NEW GLOUCESTER — Standing on the edge of a large grassy field and honeysuckle thicket, master wild turkey caller Rob Cotiaux began calling wild turkeys on Thursday morning.
Dressed head to ankles in leaf-pattern camouflage, Cotiaux, 55, of New Gloucester used box calls, pot or slate calls, mouth or diaphragm calls, and even a newly-invented “out-of-the-box” type brass call.
The man who judges turkey calling contests said he’s testing that one for the inventor.
Maine’s spring wild turkey hunt starts Saturday for children and Monday, May 2, for Cotiaux, his clients and everyone else.
It’s what the registered Maine Guide said he lives for — duping the wily birds into believing he’s just another wild turkey.
Wild turkey hunting “is so much more exciting” than deer or bear hunting, he said.
“You’re calling, you’re fooling them. It’s what it’s all about.”
Skritching a small “c” with a pencil-like piece of wood called a “striker” on a round slab of Pennsylvania slate, the president of the Maine National Wild Turkey Federation deftly purred like a contented hen.
A soft, fluttering, trill ensued.
“This is a contented turkey sound,” Cotiaux said. “It says, ‘I’m contented. I’m just walking around feeding and clucking.’”
Immediately after the second purr, a gobbler — male turkey — on the other side of the field suddenly gobbled.
Excitement flashed across his face. Game on!
“Listen!” he whispered.
But the gobbler only sounded once. Undaunted, Cotiaux said, “OK, we’re going to work a bird.”
He quietly dashed to a tree at the corner of the field and thicket, sat by the base and leaned into the trunk.
Cotiaux then placed his favorite and deadliest call — an inch-long black and red latex diaphragm — against the roof of his mouth at the back of his throat and began to talk turkey.
He unleashed a series of rhythmic raspy yelps sounding like a boss hen, paused and called again, cupping one hand to his mouth to channel the sound.
“It’s all about rhythm and cadence,” he would later say.
Four yelps. Pause. Seven lower-pitched yelps. Pause. He then switches to a “cutt,” a fast, irregular series of clucks.
Cutting is the sound a hen makes when she’s excited, he said.
The lone gobbler, however, didn’t respond. Cotiaux tried a small green tube, producing a series of gobbles.
He tried his second deadliest call, an aggressive raspy series of yelps.
Nothing worked. He gave up.
“What I ideally would have done is I would have went to him,” Cotiaux said.
As close as he could get.
By nature, when gobblers call they induce hens to run to them.

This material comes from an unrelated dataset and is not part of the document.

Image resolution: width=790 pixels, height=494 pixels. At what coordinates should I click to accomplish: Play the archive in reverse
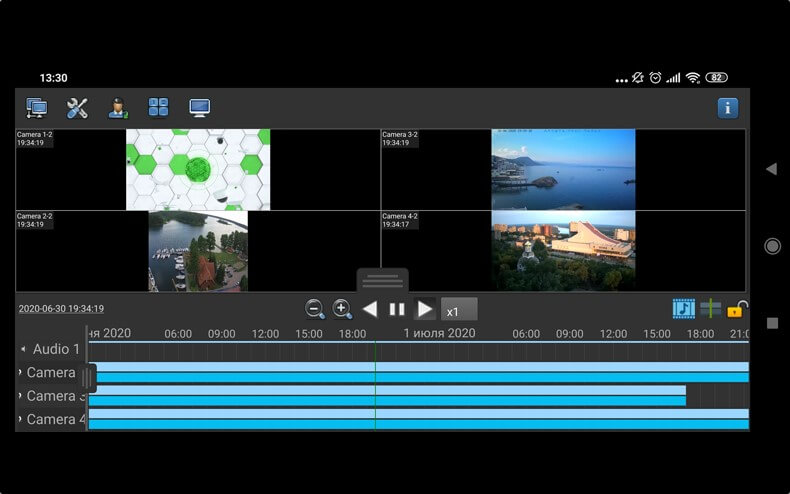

Wild turkey hunters try to reverse that, making the gobblers run to the hen.
Sometimes they’ll get into an emotional swearing match with calls, trying to out-vocalize the real hen, just to induce the hen to attack them, which also brings the gobbler running in to stand by its hen, he said.
Explaining his method of hunting wild turkey, Cotiaux said, “What I do is I’ll walk and I’ll call and when I hear one, I’ll run to within 50 to 100 yards of it, set up and sit down and start calling and make him come to me.”
He doesn’t use decoys.
“A lot of people have tried to stalk them, but these birds have tremendous eyesight and hearing,” he said.
“Plus, it’s dangerous to stalk them because another hunter might mistake you” for a turkey.
“With their eyesight and hearing, the minute you start calling, they pinpoint that sound and they start looking and moving,” Cotiaux said.
“I mean, when I’m guiding, I’ll call them in. I’ll even close my eyes, because I don’t want them to see the shine of my eye or anything,” he said.
He gobbled through the tube call.
“That fires them up sometimes,” Cotiaux said. “Just like boys on the school ground and they’re fighting for the girl, there’s a pecking order, a lot of aggression.”
He switches to his aggressive fighting call: a raspy domineering sound accompanied this time by Cotiaux rapidly patting his pockets down, sounding exactly like a turkey angrily flapping its six-foot wingspan.
He said he’s induced gobblers to dash across cornfields with that call to “get into the fight.”
And therein lies the danger of sounding like a gobbler, which is why he prefers calling as a hen. But even that can be dangerous.
“You have to be careful with these gobbler calls, because there are some people out there and that’s what they’re hunting — gobblers,” Cotiaux said.
“So they’re stalking the gobbling sound, which isn’t a good thing.”
“I had a fellow stalk me one year,” he said.
“I was yelping like a hen and purring like a hen and the next thing I know, I could hear somebody behind me, and I turned around real quiet and said, ‘I’m a human,’ and he was all upset about that.”
“He said, ‘Boy, you’re a good caller.’ I said, ‘Yeah, but thanks a lot. Why are you stalking a hen when it’s gobbler season?’ He was a little embarrassed.”